幻夢界の彼は自分のために精一杯戦ってくれて、ボロボロにもなって。
「えっ? なぜ本物のギブンまでボロボロなのですか!?」
息はしているようだけど、放っておけない状態には違いない。
「ネネーリア様、ギブンを!」
「大丈夫、そろそろ彼も目を覚ますよ」
マハーヌとネネーリアが見守るギブンは、目を開ける前に「あがっ!?」と大きな呻き声をあげて、エビ反りをして固まる。男は即座に状況を理解し、体の損傷を瞬間回復させた。

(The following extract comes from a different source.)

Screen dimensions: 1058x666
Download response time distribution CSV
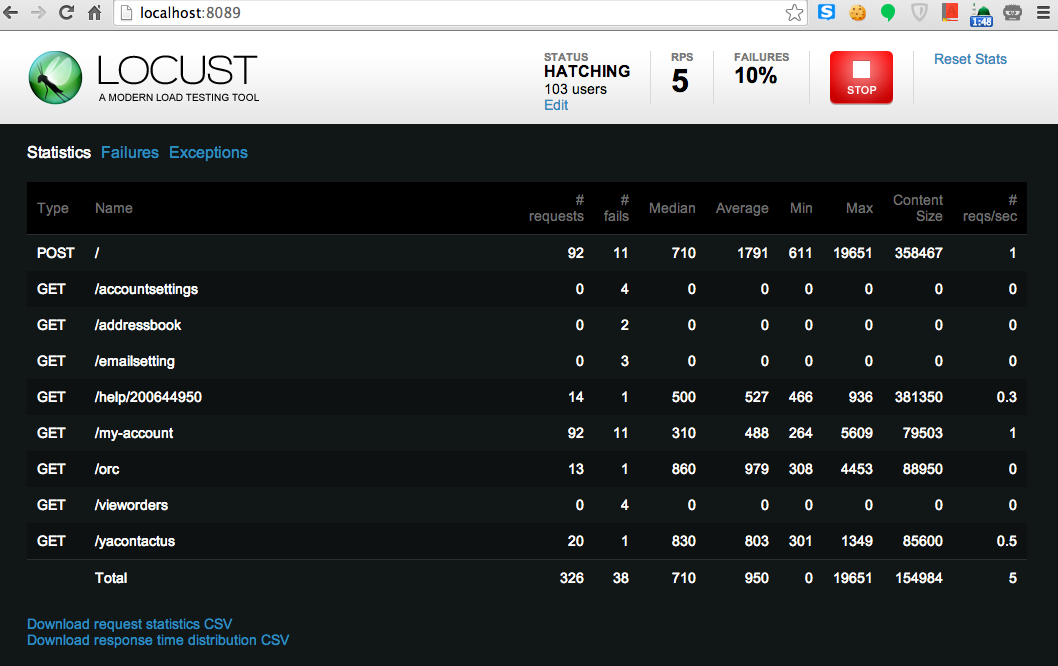click(158, 640)
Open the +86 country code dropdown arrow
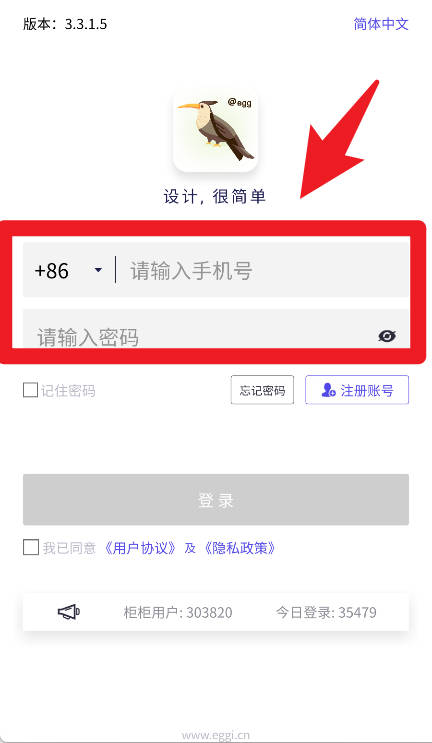432x743 pixels. 98,270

「あてててて、不思議世界での痛みより、よっぽどの衝撃だな」
体を起こして座るギブンの胸に、人魚は飛び込んだ。
「あててて、急に飛びつくなよ。けっこう痛かったぞ」
「ですが、ですが、ギブンが私のためにこんなに……、元気なんですよね?」
魔力を剥ぎ取ったことで、マハーヌの喋り方と雰囲気が少し変わった。
ネネーリア曰く、これが魔力の圧迫を受けない素のマハーヌだという。
少し大人びた気はするが、語尾の変化が気になる。
「元気元気、俺のスキルの事は知ってるはずだろ」
「だって、だって……」
押し倒されたまま、しばらく人魚が落ち着くのを待つ。
「いやいや待たない待たない。マヌーハちゃんにはまだやってもらう事があるんだから」
せっかく魔力を剥ぎ取ったのだ。また体が魔力を溜めはじめる前に、魔法の制御方法を覚える必要がある。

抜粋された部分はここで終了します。